Whiskyfest Richmond 2014

Ten friends get together in a kitchen with about thirty whiskies and some plates of nachos, cheddar cheese, maybe some taquitos.   Not a bad way to spend a Saturday night.  For the third year running, my friends and I got together for what we like to call Whiskyfest Richmond.  The rules are simple - everyone brings a whisky for us to try.  Try something you've never tried before.  Take your whisky home with you (although I sometimes wish people would forget number 3).  The rule about "whisky" has been pushed every year, in a good way:  Romanian palinka, Plum Moonshine, Skate:

I mean, my daughter helped me with the category signs, but seriously, what is that????

We also sampled a really nice whiskey from our college friend, George Ruotolo's label, Tom Lawless:

Every year, we've voted on the best in show and a lot of those whiskies are now regulars in the rotation: Glenlivet 15, Bulleit, Hudson Rye, and this year, Compass Box Spice Tree.  But it's not only about the winners - people tried Japanese whisky for the first time.  Some made a maiden voyage to Islay.  Personally, I got my first real taste of Makers 46 and Angels Envy Bourbon and was impressed with both.

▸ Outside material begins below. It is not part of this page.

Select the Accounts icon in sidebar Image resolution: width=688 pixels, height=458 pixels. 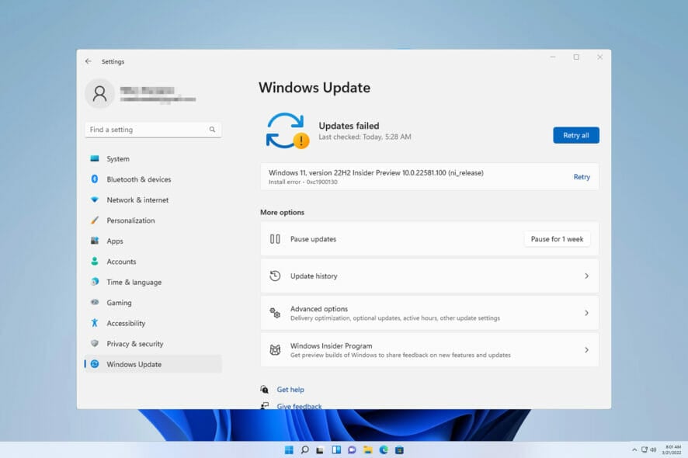point(96,262)
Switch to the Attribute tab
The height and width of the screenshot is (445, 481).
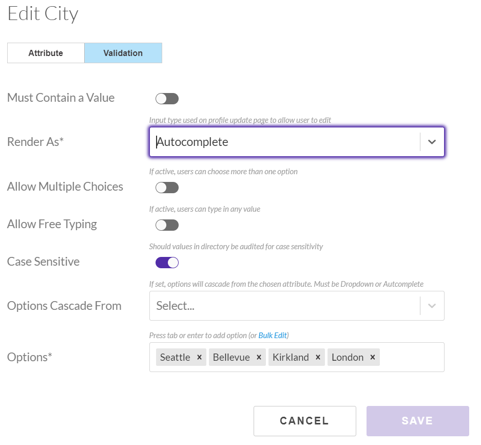(46, 53)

Really, there were no bad whiskies (even Skate, when you have it late enough in the evening, is fine), maybe some expressions people liked more than others, maybe some tastes were expanded a little.  But it was really about whisky, friends, and taquitos - what could be better than that?


Monday, January 21, 2013

Building the Perfect Beast

A friend of mine recently asked me to write a blog about how to build a good whisky cabinet for the home.  I thought this was a fantastic idea and have been giving it a ton of thought.  The perfect whisky cabinet should appeal to you and your guests while pushing you to expand tastes and dispel stereotypes.  I also took this as a challenge – this isn’t meant to be my top ten list, or my wish list, or to appeal to my eccentric love of, erm, different whiskies.

Obviously, this is meant to be a guideline only.  Your collection will grow (and some of it will magically disappear).   But following these simple steps will give you the foundations of a collection to be proud of:

- Your favorite – Whatever scotch that is, it needs to be a constant in your collection.  This is what you’ll use to compare other whiskies.  (warning: follow these steps and your favorite may just change.

- The Applebees Whisky – You need a scotch for what everyone thinks scotch is, a good solid whisky with mass appeal.  You’ll almost always seem Glenfiddich, Glenlivet, and/or The Macallan on the top shelf of your local chain restaurant.  Instead of one of these three, I recommend going with Glenmorangie.  Wildly popular worldwide, it still holds a little bit of mystery in the US.  And, there’s the fact that this is an extremely good example of a highland whisky. 

- Lowland – Lowland whiskies are typically milder than other regions.  One of them may be a good introductory whisky for your friends.  There are only three Lowland whiskies currently on the market: Bladnoch, Glenkinchie, and Auchentoshen.  Go with Auchentoshen, it’s a LOT easier to find than the other two and it is a really nice dram.

- Island – An island whisky is perfect for a cold night, a long slow drink in front of the fire.  And with the whiskies available, it’s hard to go wrong: Arran, Highland Park, Jura, Scapa, Talisker among them.  Which one to pick?  If you’ve ever read this blog before, you know the answer is Highland Park 12.  There are so many reasons.  An excellent whisky, very reasonably priced, and very easy to progress – 15 and 18 year olds are readily available if you become more of a fan.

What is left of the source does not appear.